1. Observation on 3/1/10 at 1:38 P.M. through survey exit on 3/3/10 at 4:30 P.M. revealed a rubber wedge under entrance door of room 321 prevented door from being closed unassisted into the frame as it is designed to do via the attached gas or spring loaded device, or being pulled closed by staff in the event of a fire emergency when it may be necessary to prevent the harmful spread of smoke and endanger the occupant of the room who could not be easily moved.

The rubber wedge remained under or in front of the partially open entrance door throughout the survey, morning and afternoon on all three days, undisturbed by housekeeping or staff, who passed in and out of the room numerous times over the three day complaint survey.

No Description Available

Tag No.: K0039

Based on observation, the facility failed to ensure a clear access to a fire exit through corridors and cross passages in accordance with 19.2.3.3; the eight foot width of the corridor restricted to less than four feet by beds, gurneys, a hand cart and medical equipment, potentially endangering patients, staff and visitors in the 34 bed wing of a large acute care hospital.
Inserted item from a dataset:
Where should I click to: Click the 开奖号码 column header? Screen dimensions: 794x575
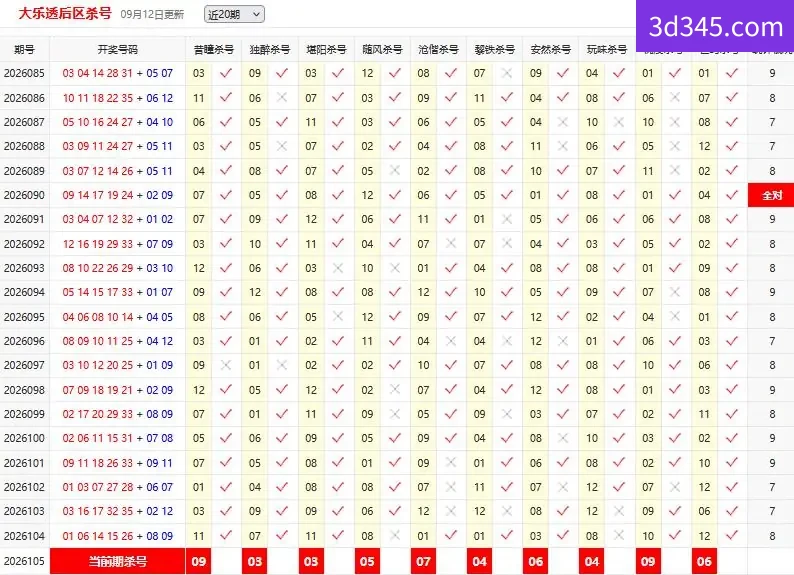coord(117,49)
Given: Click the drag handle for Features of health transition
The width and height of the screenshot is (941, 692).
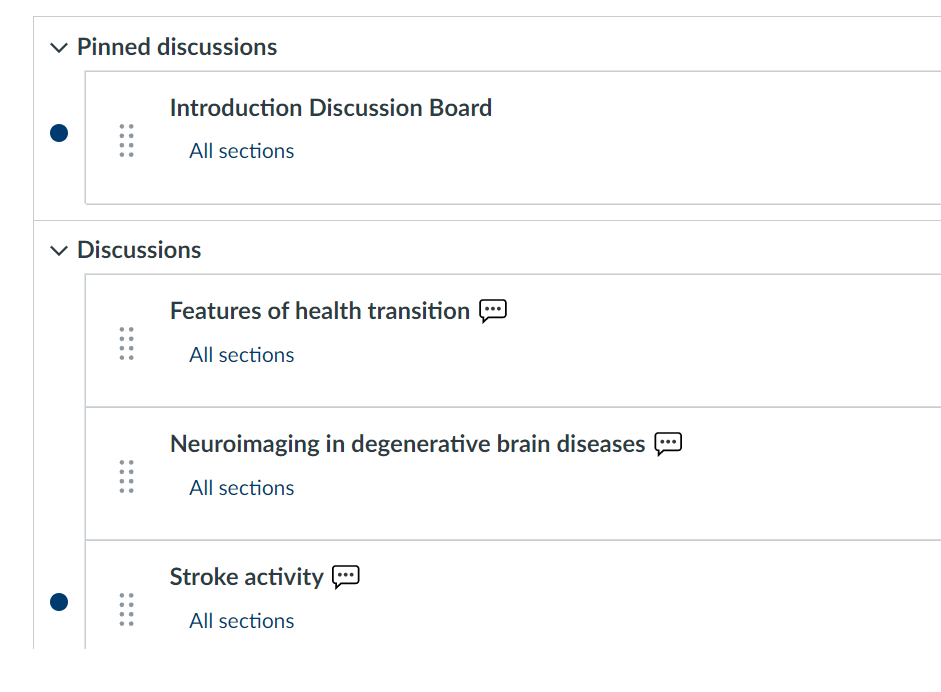Looking at the screenshot, I should tap(126, 343).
The patient census was 28 patients.

Findings include:

1. Observation on 3/1/10 at 1:20 P.M. through 1:38 P.M. revealed the northwest corridor vicinity of patient rooms 321 through 324 severely restricted by two mobile dialysis carts, a hand cart loaded with supplies, a bed, gurney, housekeeping cart and at least one ambulance crew with a collapsible stretcher processing a patient transfer. Near the west end of the corridor at room 321, a six foot-wide cross passage leading to the south corridor was restricted to 15 inches by an unoccupied patient bed, clean linen cart and a mechanical lift, further restricting the potential flow of patients exiting or being evacuated from the four rooms closest to the occluded north corridor.

Observation on 3/1/10 at 2:30 P.M. revealed all equipment had been removed from the corridor and placed in patient rooms, soiled utility room, and common shower room or into the two, six foot wide cross passage areas. One unoccupied patient bed was observed outside of the certified wing, in an open corridor area across from the staff elevators.